Etnik yapı açısından coğrafyayı bir arada tutmak mümkün olamaz, çünkü % 65 orana sahip olan Araplar bile kendi aralarında anlaşamamaktadır. En iyi örneğini bu günlerde yaşamaktayız. Nüfusunun % 74 Arap olan Suriye deki olayları ve müdahaleyi Suudi Arabistan'ın desteklemesi Arap milliyetçiliğin birleştirici bir özellik olamadığının göstergesidir.

O zaman birleştirici unsur olarak geriye din kalmaktadır.Tüm ülkeler bir araya gelerek Orta doğu birliğini oluşturması gereklidir. Ortak ticaret, ortak hedefler, ortak stratejiler ve mahkemesini kurmalıdır.
Birlikte, her ülke dini yapısına göre temsilcisi bulunduracak. Mesela % 50 ve üzeri olan 3 üye, % 25 ve üzeri 2 üye ve % 10 kadar olan 1 üye. Ülkenin dini yapısına uygun olarak birlikte temsil edilme hakkına sahip olacaklar. Üç yılda bir ülkeler arası başkanlık değişecek, başkanlıkta da ülkenin din yapısına göre başkanlık ortak yürütülecek. Bu coğrafya da devlet yapısı kuvvetli ve devlet geleneğine sahip olan iki ülke Türkiye ve İran vardır. Birlik kurulamadığı için ülkelerin kimi kendisine Rusyayı, kimi Amerikayı, kimi Avrupayı arkasına alma telaşına girmiştir.

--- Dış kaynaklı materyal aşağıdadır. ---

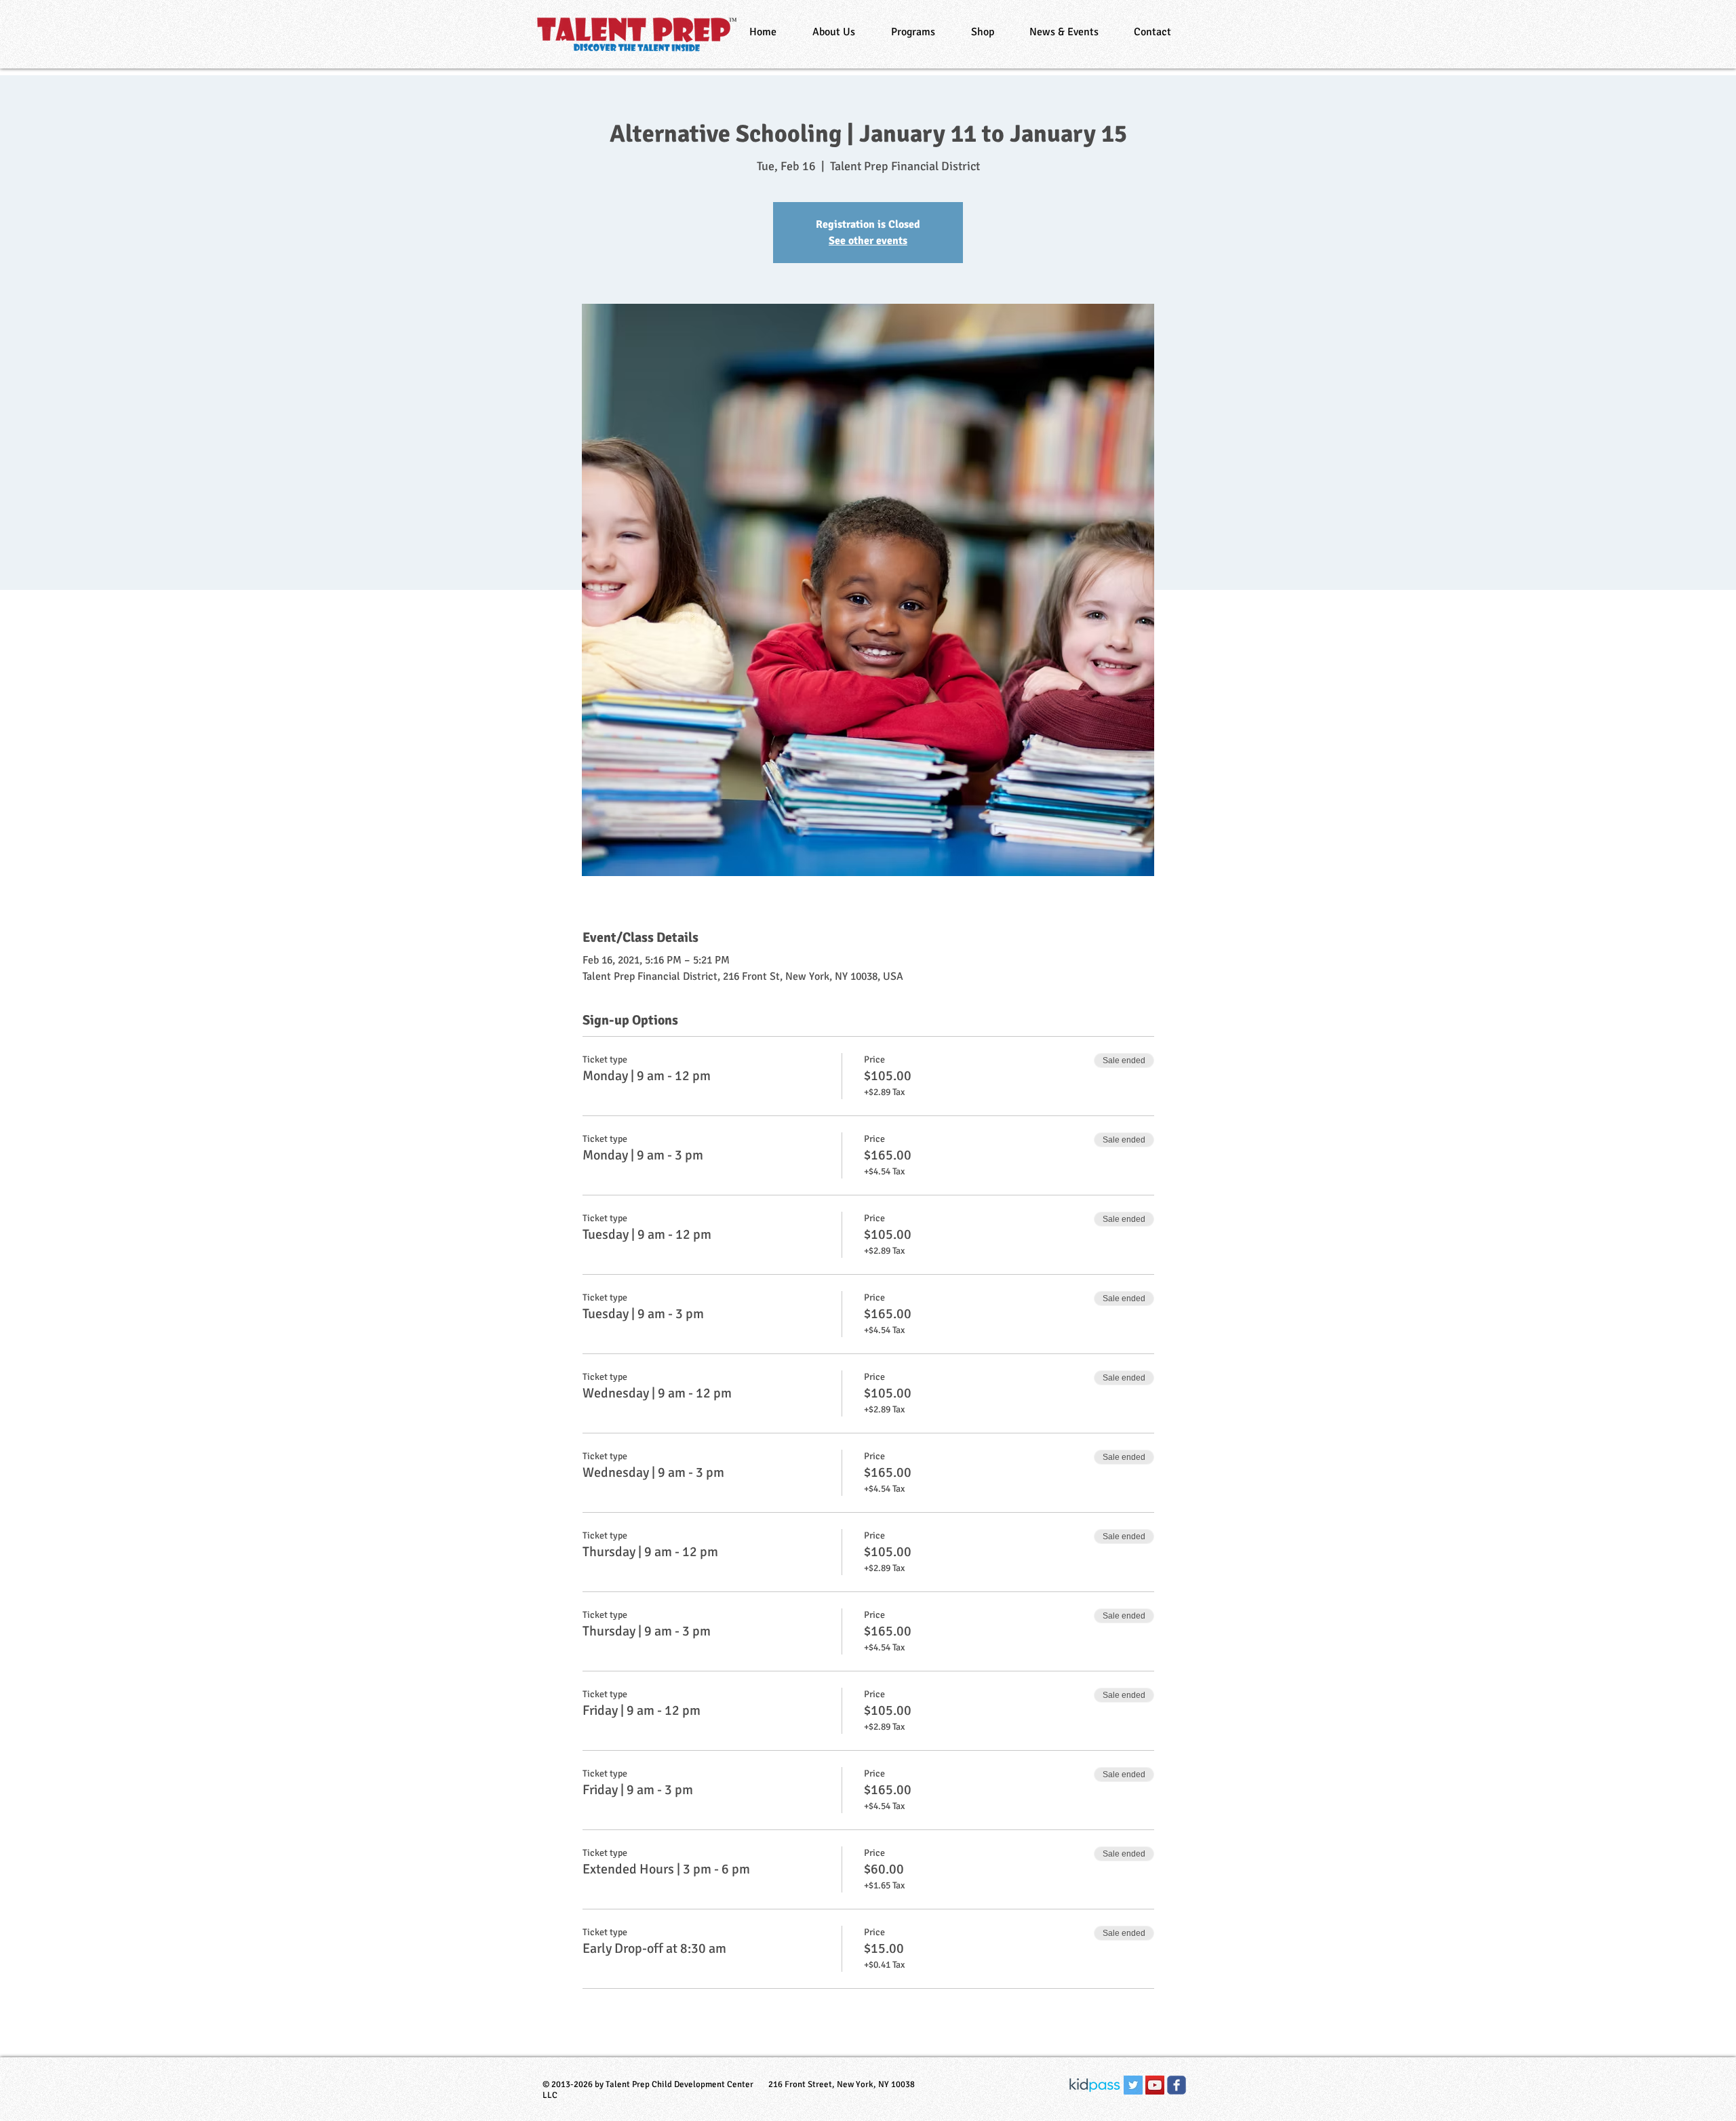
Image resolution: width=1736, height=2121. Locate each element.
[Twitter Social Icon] (1133, 2085)
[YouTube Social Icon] (1154, 2085)
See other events (868, 240)
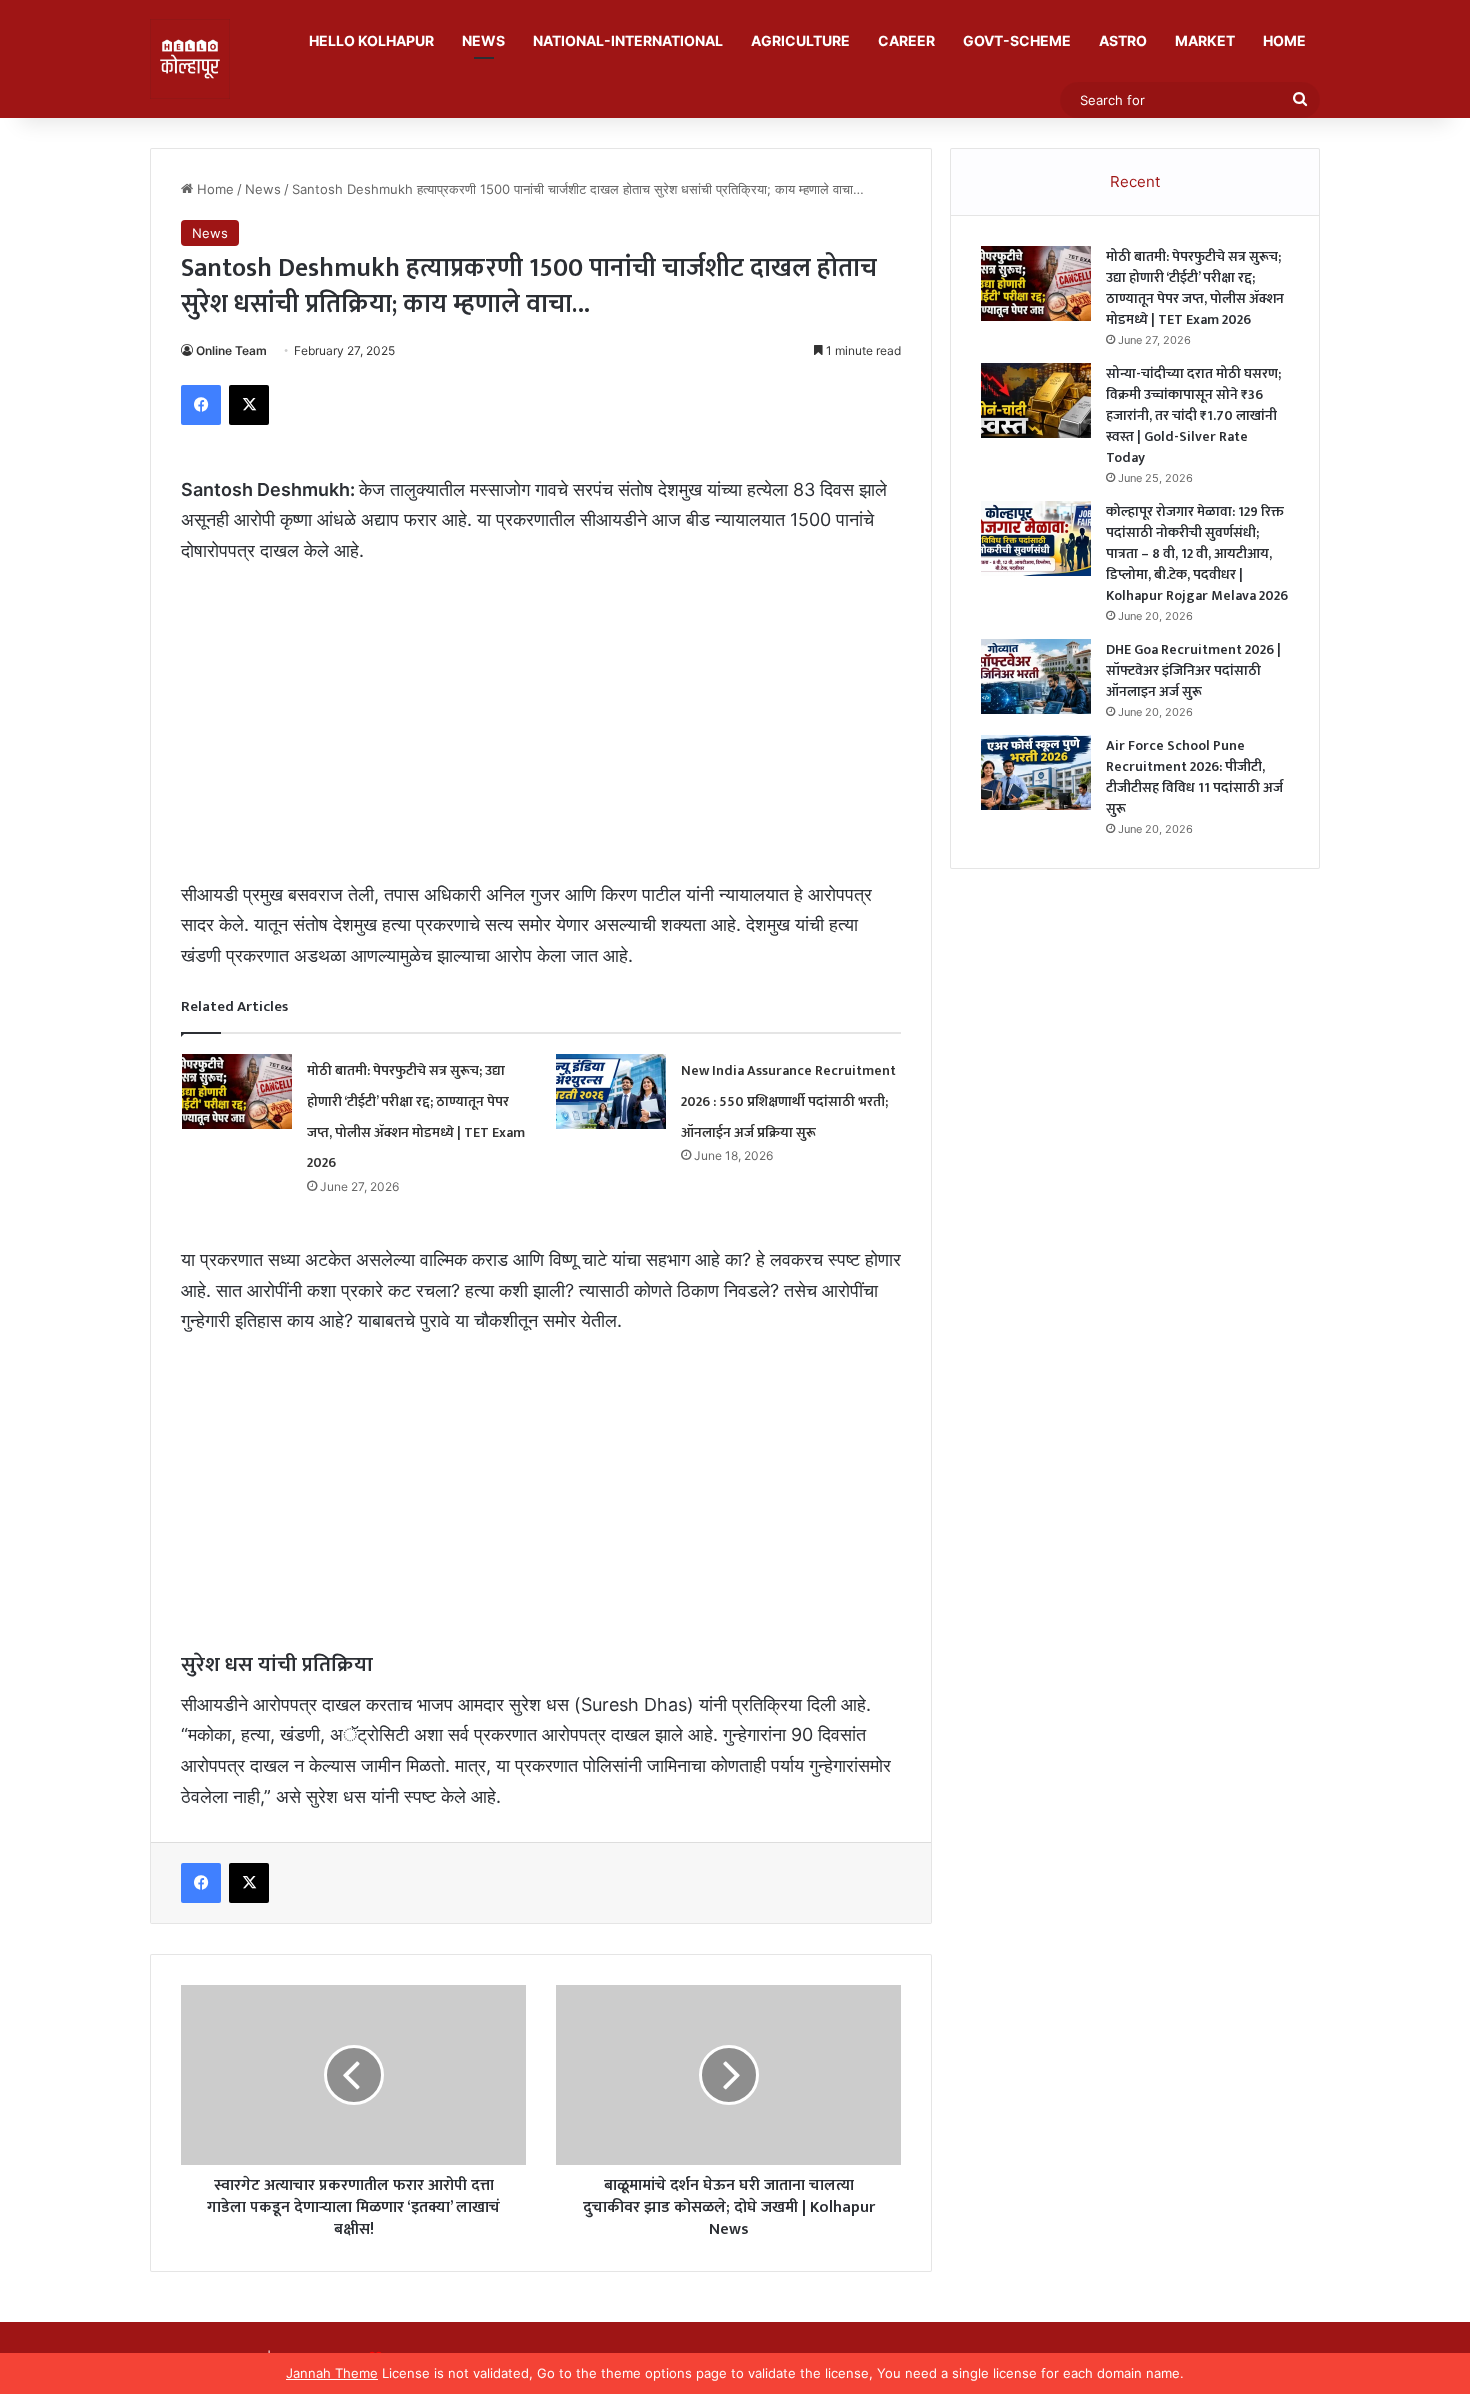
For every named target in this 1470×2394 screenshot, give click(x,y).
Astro (1123, 40)
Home (1284, 40)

Tabi bunun için verilen ayrıcalıklar ise farklı bir boyut.

Bu bölgedeki ülkeler sırf birbirlerinden çekindikleri için gün geçtikçe daha fazla silahlanma yoluna gitmektedir. 2011 yılında Dünya ‘da 85.3 milyar değerinde satış olmuş bunun % 66’ lık payını         Amerika almaktadır. Amerika’nın en çok silah sattığı ülkeler, Suudi Arabistan, Bahreyn, Katar, Kuveyt, B.Arap Emirlikleri gelmektedir.
Shapiro’nun ifadesiyle,  “(silah paketi) sadece İran’la ilişkili değildir. Suudilerin meşru güvenlik gereksinimlerine destek vermekle ilgilidir … (Suudiler) tehlikeli bir çevreye sahiptir ve biz onların güvenliklerini sağlamalarına ve korumalarına yardımcı oluyoruz…(Gollust, “US Confirms $60 Billion Arms Sales Package for Saudi Arabia”, s. 2.).

Suudi Arabistan kimden korkuyor, çevresinde ki tüm komşu ülkeleri Arap ve Irak haricinde ki tüm komşuları Sünni Müslümandır. El kaide oluşumundan çekindiği için silahlanıyor, El kaide’nin kurucusu, silah veren fakat sözde çatışan Amerika. Diğer ülkeler içinde durum bundan farklı değil, bu sefer düşman Sünnilerin, Şiiler oluverir. Suriye, Sünni, Şii ve Kürt bölgesi olarak üçe bölünme aşamasında. İran ise etnik yapı olarak parçalanması daha kolay olacaktır. Fars, Azeri ve Kürt olarak üç bölgeye parçalanması elzemdir. Tuzunun kuru olduğunu düşünen, Suudi Arabistan bugün değilse yarın parçalanma senaryolarına maruz kalacak. Etnik ve dini yapı olarak parçalanma olasılığı az görülmektedir. Fakat % 85 Sünni yapıyı oluşturan dini inanışı çok fazla mezheplere dayanmaktadır. Mezhepler arasında yaratılacak bir ikilem veya verilen fazla destekle en az dört bölgeye parçalanabilir.

Türkiye ve İran'ın öncülüğünde adımlar atılmalıdır. Bu coğrafyanın enerji kaynaklarını ele geçirmek için, bölmek ve korkutma psikolojisi ile istediklerini yapmakta ve yaptırmaktalar.
Türkiye’nin stratejik açıdan çok önemli bir konumdadır. Geçiş bölgesinde olmamızdan dolayı hem Ortadoğu' yu, hemde Türkiye cumhuriyetlerini bir arada tutacak güce sahibiz.

Yararlanılan kaynaklar:
İka ortadoğu raporu
ABD, Suudi Arabistan Silah anlaşması / Ferhat Pirinç
Orsam Raporu no: 32 Mart 2011
Ülkelerin tanıtım siteleri.



20 Kasım 2012 Salı

ORTADOĞU



            Evet, bu gün Ortadoğu da savaş çanları çalmakla kalmayıp, sesi sağır kulakları çınlatır hale geldi.  Suriye de Esad güçlerin, muhaliflerle(ÖSO) olan çatışmalarına, PKK ya yakınlığı ile bilinen Suriye Kürtlerinin bağlı bulunduğu PYD ile Özgür Suriye Ordusu,  güney sınırımıza yakın bölgede savaşıyorlar. İsrail’in Gazze saldırılarının üzerine birde,  Kerkük bölgesi için Irak ve Barzani kuvvetleri arasında da çatışmalarda eklenince bölge tam savaş alanına döndü. Tabir yerinde ise birileri tetiğe bastı denilebilir. 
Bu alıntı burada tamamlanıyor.